Rachel continued cleaning the baby, and soft ringlets of downy hair appeared. The cute rosebud mouth opened and then pursed when Rachel ran her finger along the bottom lip. She couldn’t help but smile before kissing the tiny forehead.
After wrapping the baby in a blanket that Henry pulled from a small chest near the bed, Rachel placed the infant in her mother’s waiting arms. Henry sat beside his wife and stared at his daughter’s tiny face. Rachel enjoyed the tender scene.
With Henry’s help, she exchanged the soiled bedding with clean sheets. She perched in the chair Henry had vacated and watched the family. He must have forgotten she had no way back into town. She waited several minutes and then cleared her throat. The young couple looked up at her.

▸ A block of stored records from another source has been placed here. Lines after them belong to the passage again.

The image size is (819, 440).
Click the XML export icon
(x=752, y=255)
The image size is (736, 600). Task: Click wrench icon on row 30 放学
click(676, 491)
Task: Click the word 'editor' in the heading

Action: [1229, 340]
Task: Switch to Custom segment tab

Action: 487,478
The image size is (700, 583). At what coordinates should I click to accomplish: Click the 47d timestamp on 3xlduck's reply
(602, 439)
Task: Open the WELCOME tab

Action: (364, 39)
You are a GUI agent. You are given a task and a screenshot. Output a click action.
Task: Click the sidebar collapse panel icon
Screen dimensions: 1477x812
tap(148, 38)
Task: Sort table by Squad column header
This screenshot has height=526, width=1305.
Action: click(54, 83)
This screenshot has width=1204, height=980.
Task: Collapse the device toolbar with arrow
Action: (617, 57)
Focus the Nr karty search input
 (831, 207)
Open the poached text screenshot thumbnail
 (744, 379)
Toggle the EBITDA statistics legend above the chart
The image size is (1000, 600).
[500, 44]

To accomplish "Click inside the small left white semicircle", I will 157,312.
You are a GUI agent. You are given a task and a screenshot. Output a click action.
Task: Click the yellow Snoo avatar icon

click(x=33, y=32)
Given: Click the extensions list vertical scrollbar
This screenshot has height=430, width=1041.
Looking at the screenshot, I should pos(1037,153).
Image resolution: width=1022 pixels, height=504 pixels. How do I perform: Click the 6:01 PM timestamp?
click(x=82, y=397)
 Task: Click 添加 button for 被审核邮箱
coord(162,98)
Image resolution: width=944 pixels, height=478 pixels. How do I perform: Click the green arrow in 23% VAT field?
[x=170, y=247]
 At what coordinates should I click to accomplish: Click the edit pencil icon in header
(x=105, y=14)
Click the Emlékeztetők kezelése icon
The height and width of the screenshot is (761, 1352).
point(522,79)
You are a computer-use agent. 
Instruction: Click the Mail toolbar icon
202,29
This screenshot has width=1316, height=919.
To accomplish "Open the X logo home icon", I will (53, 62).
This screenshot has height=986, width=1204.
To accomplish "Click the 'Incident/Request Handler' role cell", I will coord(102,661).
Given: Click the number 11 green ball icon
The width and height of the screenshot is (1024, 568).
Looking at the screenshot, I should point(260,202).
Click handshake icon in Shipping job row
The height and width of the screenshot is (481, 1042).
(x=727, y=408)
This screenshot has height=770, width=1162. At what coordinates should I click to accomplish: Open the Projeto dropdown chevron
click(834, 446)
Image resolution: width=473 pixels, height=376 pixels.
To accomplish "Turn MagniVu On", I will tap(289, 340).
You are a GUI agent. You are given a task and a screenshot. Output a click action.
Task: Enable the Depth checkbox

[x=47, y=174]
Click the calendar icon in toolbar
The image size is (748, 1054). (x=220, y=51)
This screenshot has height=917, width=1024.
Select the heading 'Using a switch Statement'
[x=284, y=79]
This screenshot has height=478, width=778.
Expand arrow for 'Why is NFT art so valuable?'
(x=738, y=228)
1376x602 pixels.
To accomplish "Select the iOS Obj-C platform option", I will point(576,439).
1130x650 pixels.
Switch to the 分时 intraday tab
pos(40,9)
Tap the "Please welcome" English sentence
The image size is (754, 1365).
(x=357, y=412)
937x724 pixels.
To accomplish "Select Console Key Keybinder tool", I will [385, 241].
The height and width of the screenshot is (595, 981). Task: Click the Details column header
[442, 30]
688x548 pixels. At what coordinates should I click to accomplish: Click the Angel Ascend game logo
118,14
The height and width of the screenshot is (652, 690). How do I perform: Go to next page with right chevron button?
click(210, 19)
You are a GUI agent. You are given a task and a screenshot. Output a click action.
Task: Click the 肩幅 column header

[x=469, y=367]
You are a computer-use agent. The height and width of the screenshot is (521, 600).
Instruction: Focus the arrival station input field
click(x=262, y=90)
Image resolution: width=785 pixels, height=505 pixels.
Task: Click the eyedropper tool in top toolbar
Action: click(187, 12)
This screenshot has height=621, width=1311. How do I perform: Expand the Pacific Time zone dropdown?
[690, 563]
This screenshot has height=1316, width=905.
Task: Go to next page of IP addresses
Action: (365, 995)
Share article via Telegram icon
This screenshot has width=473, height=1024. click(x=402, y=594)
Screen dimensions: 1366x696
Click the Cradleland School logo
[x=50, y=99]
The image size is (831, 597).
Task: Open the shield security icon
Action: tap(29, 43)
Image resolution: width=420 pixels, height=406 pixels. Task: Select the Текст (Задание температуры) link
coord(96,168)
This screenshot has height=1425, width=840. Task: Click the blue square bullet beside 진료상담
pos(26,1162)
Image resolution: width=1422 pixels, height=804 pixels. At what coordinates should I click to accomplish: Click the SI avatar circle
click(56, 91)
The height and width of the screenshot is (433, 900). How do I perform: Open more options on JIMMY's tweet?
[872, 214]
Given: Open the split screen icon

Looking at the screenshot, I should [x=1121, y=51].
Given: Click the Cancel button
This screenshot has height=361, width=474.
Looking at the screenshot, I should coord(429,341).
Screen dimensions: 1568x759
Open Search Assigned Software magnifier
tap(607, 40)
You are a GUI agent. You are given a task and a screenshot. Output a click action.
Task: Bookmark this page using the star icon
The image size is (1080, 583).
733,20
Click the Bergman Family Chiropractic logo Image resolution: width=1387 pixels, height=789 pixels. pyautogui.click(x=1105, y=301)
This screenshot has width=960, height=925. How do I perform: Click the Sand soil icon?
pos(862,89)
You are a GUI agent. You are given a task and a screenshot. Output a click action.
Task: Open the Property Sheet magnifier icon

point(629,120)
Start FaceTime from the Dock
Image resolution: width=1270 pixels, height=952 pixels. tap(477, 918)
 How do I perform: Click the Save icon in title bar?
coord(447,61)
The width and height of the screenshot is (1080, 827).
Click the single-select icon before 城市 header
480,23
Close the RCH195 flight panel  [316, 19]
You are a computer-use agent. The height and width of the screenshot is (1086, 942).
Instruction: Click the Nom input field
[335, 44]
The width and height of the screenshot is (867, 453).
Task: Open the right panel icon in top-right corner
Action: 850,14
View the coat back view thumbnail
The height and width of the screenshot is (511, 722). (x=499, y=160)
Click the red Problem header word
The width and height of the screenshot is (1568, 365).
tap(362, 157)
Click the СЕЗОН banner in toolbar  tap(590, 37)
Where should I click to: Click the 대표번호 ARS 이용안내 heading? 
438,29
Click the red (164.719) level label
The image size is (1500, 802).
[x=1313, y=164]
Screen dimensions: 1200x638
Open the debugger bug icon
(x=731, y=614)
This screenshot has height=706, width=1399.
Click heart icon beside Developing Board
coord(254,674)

“I must get back to town.”
“I’m sorry.” Mrs. Moeller turned to her husband. “Give her a ride back, Henry. Then be sure to stop by the store and tell Granny. The news is sure to spread through town by morning about our new little Elizabeth.”
Henry fidgeted on the bed as if he wanted nothing to do with leaving. His wife patted his arm. “I’ll be fine, dear. Just hurry on back.” She turned to Rachel. “Thank you so much for your help, Rachel. I have no doubt the doctor will be pleased with you as his new nurse.”
“Thank you, Mrs. Moeller. I’m sure the doctor will be out soon to examine you both to make sure everything’s fine.”
Mrs. Moeller struggled to sit and put her hand on Rachel’s arm. “Please, call me Tricia. Mrs. Moeller makes me feel so old.”
Rachel couldn’t resist taking one more look at the sleeping infant. She caressed the baby’s cheek, then donned her coat and bid Tricia good-bye.
Henry opened the front door, but this time he allowed Rachel to precede him. She stepped out, only to bump into a chest and have her arm grasped for the second time that day. Again, she found herself staring at the deputy’s shiny badge.
“Are you Rachel Garrett?”
Rachel looked up into that same handsome, scowling face. “Yes.”
“You have to come with me.”
He took the medical bag from her hand and pulled her toward a waiting buggy.